Similarly, when I first used hypnosis for patients with emergencies in the emergency department or in wilderness settings, most of my colleagues considered it to be improvisation, or at least at the limits of acceptable nonpsychiatric medical practice, until professional journal publications highlighted its usefulness.1,2 One lifesaving technique I originally designed as an improvisation involved inserting a handheld injection needle as an intraosseous line above the medial malleolus; it is now an accepted part of advanced life support curricula.3,4
I have found that successful improvisations happen after one has read, thought about, and, often, discussed and practiced how to handle specific situations. For example, the rapid evacuation of multiple hospital patients during a disaster is usually accomplished using improvised equipment. Most hospital disaster plans, however, suggest that the local fire department will evacuate multiple patients down long stairways, an idea that is impracticable in a real-life emergency and frankly ludicrous. Rather, hospitals need to train their staff in proven improvised methods, such as using a bedsheet to drag patients to and then down stairways lined with bed mattresses.5
Lifesaving medical improvisation is not common. When it occurs in public view, it receives international notice. That was the case in 1995 when a surgeon used a knife, fork, and coat hanger sterilized in cognac to insert a urinary catheter with a coat hanger stent for a pneumothorax aboard a British Airlines flight from Hong Kong to London.6 Similarly, dramatic improvisations have appeared sporadically in medical journals over the last few decades.7,8
Gap Between Reality TV and Real Life
Real medical improvisation involves the materials that are available and personnel who have studied and discussed the presenting problem to attempt to provide benefit, not always successfully, for the patient. Improvisation as portrayed in the media relies on having the appropriate materials readily on hand and a physician just eccentric enough to use them whenever a patient is in a desperate situation—every week in some cases.
Overblown fantasy has always been a part of the TV landscape, and medical storytelling is no exception. As health care professionals, we don’t need to rely on “fake news,” an out-of-the-box genius, or extraordinary measures.
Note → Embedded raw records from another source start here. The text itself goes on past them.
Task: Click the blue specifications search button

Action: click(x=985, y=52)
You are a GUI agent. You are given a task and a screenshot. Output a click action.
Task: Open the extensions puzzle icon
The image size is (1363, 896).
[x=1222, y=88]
We can use our expertise augmented with research, discussion, and creativity to respond to every emergency situation in the best way possible.
- Iserson KV. Reducing dislocations in a wilderness setting: use of hypnosis and intraarticular anesthesia. J Wilderness Med. 1991;2:22-26.
- Iserson KV. An hypnotic suggestion: review of hypnosis for clinical emergency care. J Emerg Med. 2014;46(4):588-596.
- Iserson KV, Criss E. Intraosseous infusions—a usable technique. Am J Emerg Med. 1986;4(6):540-542.
- Iserson KV. Intraosseous infusions in adults. J Emerg Med. 1989;7(6):587-592.
- Iserson KV. Vertical hospital evacuations: a new method. South Med J. 2013;106(1):37-42.
- Surgery at 33,000 feet. Newsweek. June 4, 1995.
- Iserson KV, Luke-Blyden Z, Clemans S. Orbital compartment syndrome: alternative tools to perform a lateral canthotomy and cantholysis. Wilderness Environ Med. 2016;27(1):85-91.
- Lin G, Lavon H, Gelfond R, et al. Hard times call for creative solutions: medical improvisations at the Israel Defense Forces Field Hospital in Haiti. Am J Disaster Med. 2010;5(3):188-192.